Hollie is investigating how marine tourism can contribute to conservation in the global diving treasure that is Indonesia. Nestled in the heart of the ‘Coral Triangle’, Indonesia is an archipelago of contrasts: it is both a global biodiversity hotspot, and the world’s largest shark fishing nation. By focusing on the tourism hotspots of Kuta and Palau Weh, and the fishing communities of Tanjung Luar and Aceh Jaya, Hollie is searching for ways to reduce the threats facing sharks in fisheries.
I am a conservation scientist with a decade of experience working on cross-cutting conservation issues in challenging contexts. I’ve always felt that people and nature are intrinsically linked and that all lives – human and animal – deserve moral consideration. Because of my interest in nature and social justice and my thirst for knowledge and exploration, conservation science has always felt like my ideal career path. My career and research background have been quite diverse, spanning three continents and several themes. My field-based experience includes shark and ray management and illegal manta ray trade in Indonesia (Wildlife Conservation Society),...
The primary objective of my project is to reduce threats to critically endangered sharks and rays (in particular hammerhead sharks and wedgefish) in Indonesia’s fisheries, whilst ensuring that ocean-dependent local people are at least no-worse-off as a result of shark conservation.
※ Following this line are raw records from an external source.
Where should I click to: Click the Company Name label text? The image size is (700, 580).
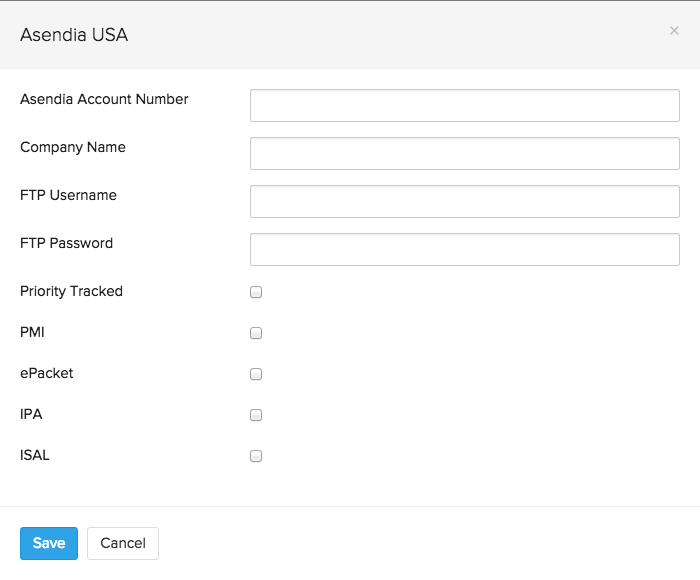pos(73,147)
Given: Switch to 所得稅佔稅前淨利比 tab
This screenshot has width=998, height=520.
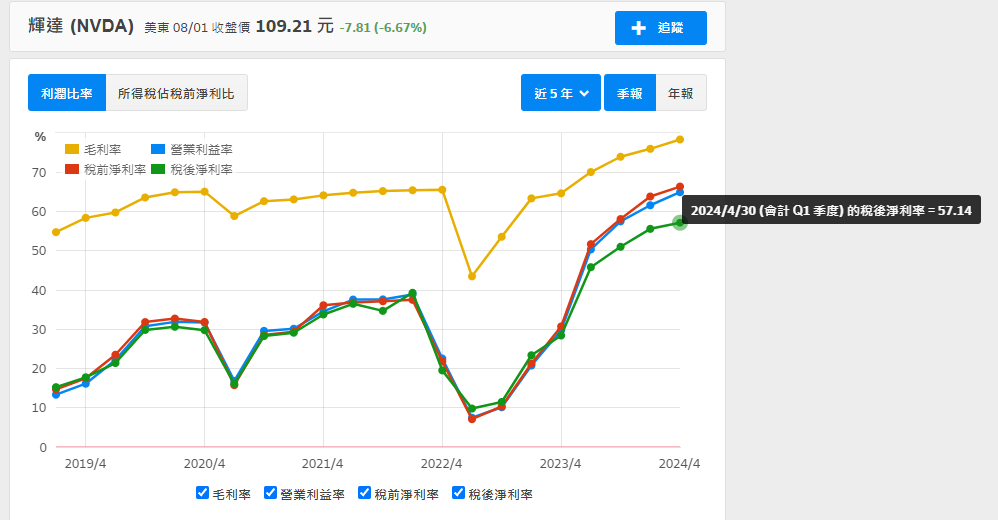Looking at the screenshot, I should coord(176,93).
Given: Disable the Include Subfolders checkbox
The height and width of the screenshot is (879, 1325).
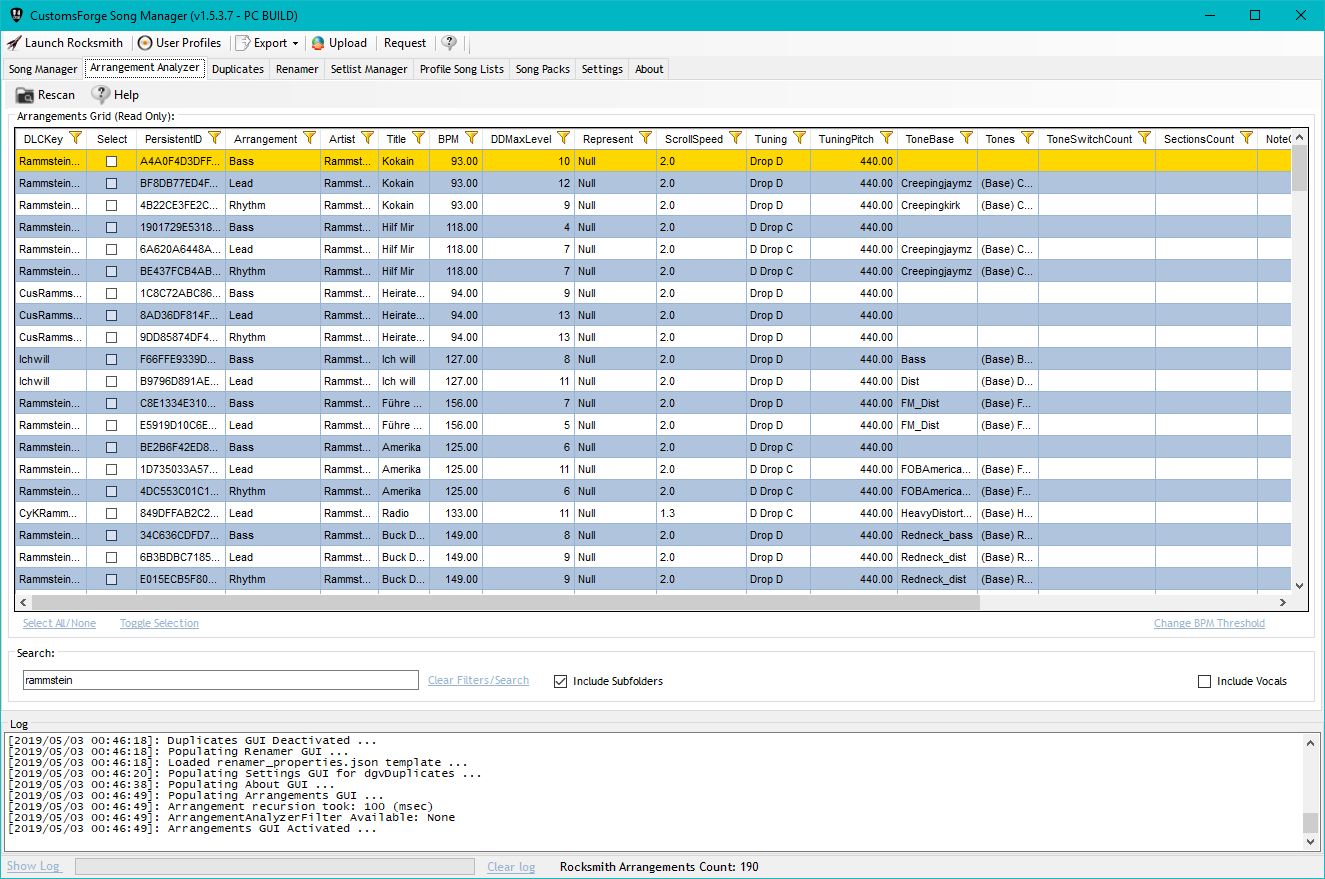Looking at the screenshot, I should [x=560, y=681].
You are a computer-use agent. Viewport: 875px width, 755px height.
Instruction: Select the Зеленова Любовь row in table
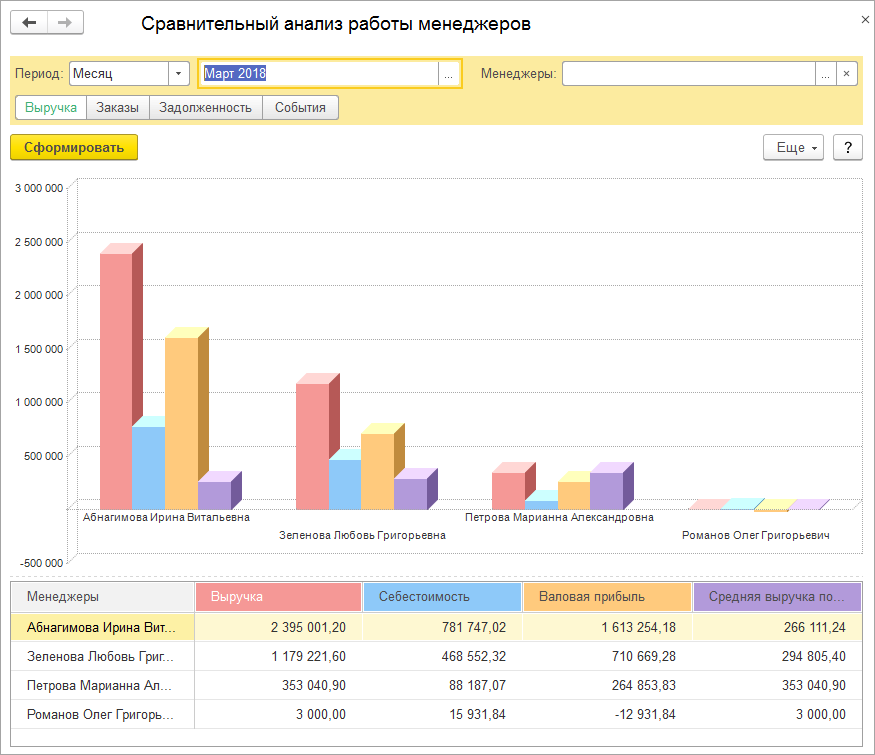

Sharks and rays (elasmobranchs) are threatened with extinction, primarily due overfishing, and Indonesia is the world’s largest elasmobranch fishing nation. There is a need to reduce capture of endangered elasmobranchs in Indonesia’s fisheries. However, Indonesia is dominated by small-scale fisheries, in which people are highly-dependent on marine resources – including elasmobranchs – for their food security and livelihoods. This project aims to address this challenge, by generating economic incentives for small-scale fishers to reduce catches of endangered elasmobranchs.
Sharks and rays (elasmobranchs) are one of the world’s most threatened species groups, primarily due to overfishing. Indonesia is a global priority for shark conservation, since it’s the world’s largest shark fishing nation. Wedgefish and hammerhead sharks are two of the highest priority groups for shark conservation in Indonesia, since they are critically endangered, though continue to be caught and traded in large numbers. However, implementing effective shark management in Indonesia is complicated by the ubiquity of small-scale fisheries (>95% of Indonesia’s fleet is small-scale), with difficult trade-offs between conservation objectives and the role of shark fishing in the livelihoods and well-being of coastal communities. People are highly-dependent on marine resources – including sharks – for their lives and livelihoods, and there is a lack of incentives for local people to protect shark and ray populations. Payment for ecosystem service schemes, which provide incentives for local people to deliver conservation outcomes, offer a potential solution. However, they have yet to be applied to shark conservation, and there is little information regarding how fishers might respond incentives for shark conservation. It can also be difficult to secure long-term funding for such payments to continue in to perpetuity. On the other hand, shark and ray tourism in Indonesia is highly valuable, with shark diving generating revenues of at least USD 22 million per year. However, shark fishers are not typically well placed – in terms of location and capacity – to receive economic benefits from shark tourism. Rather, most tourism value is captured by a small number of tourism companies. This represents an opportunity to transfer some of this tourism value to fishers, with performance-based payment for ecosystem service schemes to reduce shark fishing, financed by the tourism industry.